Summary of Prolog level WCX features

SICStus Prolog has a Prolog flag, called wcx, whose value can be an arbitrary atom, and which is initialized to []. This flag is used at opening a stream, its value is normally passed to a user-defined hook function. This can be used to pass some information from Prolog to the hook function. In the example of A Sample WCX Box, which supports the selection of external encodings on a stream-by-stream basis, the value of the wcx flag is used to specify the encoding to be used for the newly opened stream.

The value of the wcx flag can be overridden by supplying a wcx(Value) option to open/4 and load_files/2. If such an option is present, then the Value is passed on to the hook function.

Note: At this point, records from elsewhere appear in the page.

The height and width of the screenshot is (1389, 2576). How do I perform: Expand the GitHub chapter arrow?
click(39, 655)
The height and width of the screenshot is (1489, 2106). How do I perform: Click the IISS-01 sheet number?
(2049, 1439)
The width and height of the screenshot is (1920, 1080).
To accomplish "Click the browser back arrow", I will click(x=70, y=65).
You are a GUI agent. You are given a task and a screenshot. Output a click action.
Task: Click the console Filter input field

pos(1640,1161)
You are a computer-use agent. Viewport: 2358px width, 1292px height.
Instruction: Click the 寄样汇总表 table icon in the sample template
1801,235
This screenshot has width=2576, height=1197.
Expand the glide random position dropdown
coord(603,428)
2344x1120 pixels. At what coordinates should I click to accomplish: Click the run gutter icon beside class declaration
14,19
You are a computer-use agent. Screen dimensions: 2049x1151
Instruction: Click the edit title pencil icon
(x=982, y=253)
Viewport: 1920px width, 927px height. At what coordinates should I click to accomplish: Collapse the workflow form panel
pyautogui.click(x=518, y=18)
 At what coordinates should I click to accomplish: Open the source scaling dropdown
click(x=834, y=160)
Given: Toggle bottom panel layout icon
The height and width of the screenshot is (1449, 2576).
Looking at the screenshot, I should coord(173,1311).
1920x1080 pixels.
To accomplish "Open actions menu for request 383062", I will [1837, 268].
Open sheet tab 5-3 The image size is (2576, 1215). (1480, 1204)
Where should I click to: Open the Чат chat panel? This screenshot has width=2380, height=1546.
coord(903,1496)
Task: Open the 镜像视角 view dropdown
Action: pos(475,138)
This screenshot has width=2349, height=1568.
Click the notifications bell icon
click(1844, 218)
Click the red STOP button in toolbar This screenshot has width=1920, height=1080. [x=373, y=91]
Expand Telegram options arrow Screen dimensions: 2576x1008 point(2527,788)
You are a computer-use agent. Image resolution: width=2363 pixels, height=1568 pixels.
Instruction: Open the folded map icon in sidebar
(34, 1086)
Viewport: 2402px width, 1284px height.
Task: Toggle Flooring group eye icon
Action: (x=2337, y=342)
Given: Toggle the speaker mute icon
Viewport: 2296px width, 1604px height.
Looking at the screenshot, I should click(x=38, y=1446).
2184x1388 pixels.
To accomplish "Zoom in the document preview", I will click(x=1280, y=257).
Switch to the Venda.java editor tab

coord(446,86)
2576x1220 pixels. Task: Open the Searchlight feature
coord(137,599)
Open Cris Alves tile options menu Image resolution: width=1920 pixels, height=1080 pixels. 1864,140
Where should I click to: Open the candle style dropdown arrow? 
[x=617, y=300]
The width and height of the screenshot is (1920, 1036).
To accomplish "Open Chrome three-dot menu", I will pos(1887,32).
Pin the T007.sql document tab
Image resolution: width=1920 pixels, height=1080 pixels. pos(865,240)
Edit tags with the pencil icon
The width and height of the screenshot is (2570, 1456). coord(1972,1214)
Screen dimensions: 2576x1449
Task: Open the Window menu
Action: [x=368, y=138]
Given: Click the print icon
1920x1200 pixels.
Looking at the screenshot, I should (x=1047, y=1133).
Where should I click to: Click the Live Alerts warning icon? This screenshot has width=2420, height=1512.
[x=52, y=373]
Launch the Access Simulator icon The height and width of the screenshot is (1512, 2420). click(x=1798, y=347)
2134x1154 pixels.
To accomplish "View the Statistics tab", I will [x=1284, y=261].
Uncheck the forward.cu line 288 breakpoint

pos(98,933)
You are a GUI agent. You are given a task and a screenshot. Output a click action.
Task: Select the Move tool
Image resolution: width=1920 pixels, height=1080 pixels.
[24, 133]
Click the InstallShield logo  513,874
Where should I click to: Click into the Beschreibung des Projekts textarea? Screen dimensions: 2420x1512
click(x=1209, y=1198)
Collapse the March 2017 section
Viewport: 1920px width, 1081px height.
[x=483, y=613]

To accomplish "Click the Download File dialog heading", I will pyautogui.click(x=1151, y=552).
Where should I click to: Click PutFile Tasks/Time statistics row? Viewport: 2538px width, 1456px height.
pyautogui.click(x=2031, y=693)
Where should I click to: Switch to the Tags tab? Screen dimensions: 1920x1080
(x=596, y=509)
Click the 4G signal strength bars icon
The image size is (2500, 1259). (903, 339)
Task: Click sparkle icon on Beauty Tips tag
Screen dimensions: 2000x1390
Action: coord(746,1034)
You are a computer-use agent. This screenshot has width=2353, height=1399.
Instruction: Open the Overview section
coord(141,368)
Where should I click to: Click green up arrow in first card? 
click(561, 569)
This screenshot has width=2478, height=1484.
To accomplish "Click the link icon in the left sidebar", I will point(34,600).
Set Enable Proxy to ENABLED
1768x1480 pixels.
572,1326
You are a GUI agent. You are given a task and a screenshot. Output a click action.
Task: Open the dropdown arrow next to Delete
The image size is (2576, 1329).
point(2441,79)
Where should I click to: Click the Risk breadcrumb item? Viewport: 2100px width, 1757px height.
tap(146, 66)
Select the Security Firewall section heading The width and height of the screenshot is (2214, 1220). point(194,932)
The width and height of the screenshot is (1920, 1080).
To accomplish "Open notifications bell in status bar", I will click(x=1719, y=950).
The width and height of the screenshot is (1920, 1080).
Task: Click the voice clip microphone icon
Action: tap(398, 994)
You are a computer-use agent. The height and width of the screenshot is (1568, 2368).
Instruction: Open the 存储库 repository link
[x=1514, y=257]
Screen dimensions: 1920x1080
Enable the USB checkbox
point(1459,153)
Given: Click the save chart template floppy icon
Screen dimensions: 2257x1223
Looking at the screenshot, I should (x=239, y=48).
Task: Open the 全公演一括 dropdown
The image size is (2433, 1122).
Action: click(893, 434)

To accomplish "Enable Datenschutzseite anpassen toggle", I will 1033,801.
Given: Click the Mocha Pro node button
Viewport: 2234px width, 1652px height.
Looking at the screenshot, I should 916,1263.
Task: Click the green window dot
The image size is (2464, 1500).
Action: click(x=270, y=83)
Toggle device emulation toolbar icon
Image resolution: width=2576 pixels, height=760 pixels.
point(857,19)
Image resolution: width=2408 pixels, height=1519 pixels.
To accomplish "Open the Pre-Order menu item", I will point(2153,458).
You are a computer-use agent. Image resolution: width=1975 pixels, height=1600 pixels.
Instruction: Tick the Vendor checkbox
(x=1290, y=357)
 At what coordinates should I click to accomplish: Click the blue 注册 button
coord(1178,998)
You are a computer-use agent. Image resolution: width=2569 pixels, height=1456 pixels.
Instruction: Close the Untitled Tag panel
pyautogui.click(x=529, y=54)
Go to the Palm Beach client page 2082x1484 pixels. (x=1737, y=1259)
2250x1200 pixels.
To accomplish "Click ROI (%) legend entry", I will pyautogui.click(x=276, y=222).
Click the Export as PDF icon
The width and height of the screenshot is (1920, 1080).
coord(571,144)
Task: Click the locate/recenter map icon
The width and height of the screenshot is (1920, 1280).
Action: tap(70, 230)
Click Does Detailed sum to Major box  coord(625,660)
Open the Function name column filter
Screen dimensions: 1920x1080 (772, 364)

The wcx flag has a reserved value. The value wci (wide character internal encoding) signifies that the stream should use the SICStus Prolog internal encoding (UTF-8), bypassing the hook functions supplied by the user. This is appropriate, e.g. if a file with wide characters is to be produced, which has to be readable irrespective of the (possibly user supplied) encoding scheme.

Wide characters generally require several bytes to be input or output. Therefore, for each stream, SICStus Prolog keeps track of the number of bytes input or output, in addition to the number of (wide) characters. Accordingly there is a built-in predicate byte_count(+Stream,?N) for accessing the number of bytes read/written on a stream.

Note that the predicate character_count/2 returns the number of characters read or written, which may be less than the number of bytes, if some of the characters are multibyte. (On output streams the byte_count/2 can also be less than the character_count/2, if some codes, not belonging to the code-set handled, are not written out.)

Note that if a stream is opened as a binary stream:

open(..., ..., ..., [type(binary)])

then no wide character handling will take place; every character output will produce a single byte on the stream, and every byte input will be considered a separate character.